Centres étrangers - Séries générales - Juin
1996
Maupassant Guy de, Sur l'eau, 1888
J'ai la peur et la haine des lettres ; ce sont des liens. Ces petits carrés de papier qui portent mon nom me semblent faire, quand je les déchire, un bruit de chaînes, le bruit des chaînes qui m'attachent aux vivants que j'ai connus, que je connais.
Toutes me disent, bien qu'écrites par des mains différentes. "Où êtes-vous ? Que faites-vous ? Pourquoi disparaître ainsi sans annoncer où vous allez ? Avec qui vous cachez-vous ?" Une autre ajoutait : "Comment voulez-vous qu'on s'attache à vous si vous fuyez toujours vos amis ; c'est même blessant pour eux..."
Eh bien ! qu'on ne s'attache pas à moi ! Personne ne comprendra donc l'affection sans y joindre une idée de possession et de despotisme. Il semble que les relations ne puissent exister sans entraîner avec elles des obligations, des susceptibilités et un certain degré de servitude. Dès qu'on a souri aux politesses d'un inconnu, cet inconnu a barres sur vous 1, s'inquiète de ce que vous faites et vous reproche de le négliger. Si nous allons jusqu'à l'amitié, chacun s'imagine avoir des droits ; les rapports deviennent des devoirs et les liens qui nous unissent semblent terminés avec des noeuds coulants.
Cette inquiétude affectueuse, cette jalousie soupçonneuse, contrôleuse, cramponnante des êtres qui se sont rencontrés et qui se croient enchaînés l'un à l'autre parce qu'ils se sont plu, n'est faite que de la peur harcelante de la solitude qui hante les hommes sur cette terre.
Chacun de nous, sentant le vide autour de lui, le vide insondable où s'agite son coeur, où se débat sa pensée va comme un fou, les bras ouverts, les lèvres tendues, cherchant un être à étreindre. Et il étreint à droite, à gauche, au hasard, sans savoir, sans regarder, sans comprendre, pour n'être plus seul. Il semble dire, dès qu'il a serré les mains : "Maintenant vous m'appartenez un peu. Vous me devez quelque chose de vous, de votre vie, de votre pensée, de votre temps." Et voilà pourquoi tant de gens croient s'aimer qui s'ignorent entièrement, tant de gens vont les mains dans les mains ou la bouche sur la bouche, sans avoir pris le temps même de se regarder. Il faut qu'ils aiment, pour n'être plus seuls, qu'ils aiment d'amitié, de tendresse, mais qu'ils aiment pour toujours. Et ils le disent, jurent, s'exaltent, versent tout leur coeur dans un coeur inconnu, trouvé la veille, toute leur âme dans une âme de rencontre dont le visage leur a plu.

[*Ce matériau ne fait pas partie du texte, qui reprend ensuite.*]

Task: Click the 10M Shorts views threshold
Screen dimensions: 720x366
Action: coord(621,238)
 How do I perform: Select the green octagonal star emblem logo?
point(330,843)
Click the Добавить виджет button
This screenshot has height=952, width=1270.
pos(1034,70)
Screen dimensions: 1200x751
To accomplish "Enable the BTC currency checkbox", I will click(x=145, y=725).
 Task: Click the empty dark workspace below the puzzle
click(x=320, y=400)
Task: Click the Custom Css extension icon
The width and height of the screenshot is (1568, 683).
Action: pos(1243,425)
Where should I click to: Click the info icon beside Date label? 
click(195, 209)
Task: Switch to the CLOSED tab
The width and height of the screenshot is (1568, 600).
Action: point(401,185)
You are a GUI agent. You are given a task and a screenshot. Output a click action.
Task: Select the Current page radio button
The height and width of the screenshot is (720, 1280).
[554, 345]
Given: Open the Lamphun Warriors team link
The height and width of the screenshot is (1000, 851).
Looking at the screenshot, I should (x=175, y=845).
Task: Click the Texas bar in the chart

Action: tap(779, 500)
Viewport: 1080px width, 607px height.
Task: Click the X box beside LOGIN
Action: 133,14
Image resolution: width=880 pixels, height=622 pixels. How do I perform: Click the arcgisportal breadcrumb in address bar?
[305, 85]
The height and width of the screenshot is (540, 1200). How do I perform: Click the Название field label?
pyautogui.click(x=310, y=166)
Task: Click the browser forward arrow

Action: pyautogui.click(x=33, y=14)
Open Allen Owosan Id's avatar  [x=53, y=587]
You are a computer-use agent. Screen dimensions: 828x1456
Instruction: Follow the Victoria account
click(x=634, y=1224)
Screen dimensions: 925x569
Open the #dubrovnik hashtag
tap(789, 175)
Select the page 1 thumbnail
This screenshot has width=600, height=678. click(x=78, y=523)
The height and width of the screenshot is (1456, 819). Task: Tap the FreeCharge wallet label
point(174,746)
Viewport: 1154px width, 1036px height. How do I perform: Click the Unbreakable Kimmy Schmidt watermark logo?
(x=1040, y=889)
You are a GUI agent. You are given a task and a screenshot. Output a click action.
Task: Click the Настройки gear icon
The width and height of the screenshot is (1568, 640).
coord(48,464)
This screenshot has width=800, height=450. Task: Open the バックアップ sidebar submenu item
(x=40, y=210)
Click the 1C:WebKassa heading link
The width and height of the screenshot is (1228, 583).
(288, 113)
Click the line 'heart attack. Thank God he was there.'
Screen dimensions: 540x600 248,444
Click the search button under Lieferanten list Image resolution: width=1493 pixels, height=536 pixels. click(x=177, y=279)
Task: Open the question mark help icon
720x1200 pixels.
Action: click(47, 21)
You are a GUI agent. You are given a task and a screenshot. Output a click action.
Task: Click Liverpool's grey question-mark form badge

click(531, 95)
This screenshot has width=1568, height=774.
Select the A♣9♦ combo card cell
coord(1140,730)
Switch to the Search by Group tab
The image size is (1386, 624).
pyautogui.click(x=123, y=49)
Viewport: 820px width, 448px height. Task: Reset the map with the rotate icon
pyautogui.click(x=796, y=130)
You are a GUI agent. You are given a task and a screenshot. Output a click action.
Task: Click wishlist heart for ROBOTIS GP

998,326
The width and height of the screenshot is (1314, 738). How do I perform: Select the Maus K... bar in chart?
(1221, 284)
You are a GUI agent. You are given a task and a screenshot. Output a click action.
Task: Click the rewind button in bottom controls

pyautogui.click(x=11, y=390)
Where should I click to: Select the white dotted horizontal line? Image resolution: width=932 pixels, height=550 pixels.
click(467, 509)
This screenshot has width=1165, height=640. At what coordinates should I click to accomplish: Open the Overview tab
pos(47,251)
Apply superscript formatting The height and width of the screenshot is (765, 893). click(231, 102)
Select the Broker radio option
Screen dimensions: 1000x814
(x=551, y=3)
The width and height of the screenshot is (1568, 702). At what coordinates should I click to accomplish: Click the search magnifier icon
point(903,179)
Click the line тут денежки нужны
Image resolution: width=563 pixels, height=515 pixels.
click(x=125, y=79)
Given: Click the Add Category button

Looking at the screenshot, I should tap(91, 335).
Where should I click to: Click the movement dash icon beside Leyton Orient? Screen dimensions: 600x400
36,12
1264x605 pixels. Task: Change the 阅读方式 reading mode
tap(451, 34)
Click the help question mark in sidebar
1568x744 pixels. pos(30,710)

Et, de cette hâte à s'unir, naissent tant de méprises, de surprises, d'erreurs et de drames.
Ainsi que nous restons seuls, malgré tous nos efforts, de même nous restons libres malgré toutes les étreintes. Personne, jamais, n'appartient à personne. On se prête, malgré soi, à ce jeu coquet ou passionné de la possession, mais on ne se donne jamais. L'homme, exaspéré par ce besoin d'être le maître de quelqu'un, a institué la tyrannie, l'esclavage et le mariage. Il peut tuer, torturer, emprisonner, mais la volonté humaine lui échappe toujours, quand même elle a consenti quelques instants à se soumettre.
Est-ce que les mères possèdent leurs enfants ? Est-ce que le petit être, à peine sorti du ventre, ne se met pas à crier pour dire ce qu'il veut, pour annoncer son isolement et affirmer son indépendance ?
Est-ce qu'une femme vous appartient jamais ? Savez-vous ce qu'elle pense, même si elle vous adore ? Baisez sa chair, pâmez-vous sur ses lèvres. Un mot sorti de votre bouche ou de la sienne, un seul mot suffira pour mettre entre vous une implacable haine !
QUESTIONS (10 points)
1) Quelle utilisation des pronoms permet à Maupassant de présenter comme généraux des points de vue qui lui sont en fait très personnels ? (3 pts)
2) Citez la formule restrictive présente dans le quatrième paragraphe. (Cette inquiétude affectueuse ). Quelle est sa valeur argumentative ? (2 pts)
3) Quelles sont les principales idées avancées successivement dans ce texte ? (3 pts)
4) Comparez le rôle respectif des interrogatives dans le second et dans les deux derniers paragraphes du texte. (3 pts)
TRAVAIL D'ÉCRITURE (10 points)
Réfutez l'opinion de Maupassant selon laquelle les liens qui nous rattachent à autrui constituent une entrava à notre liberté.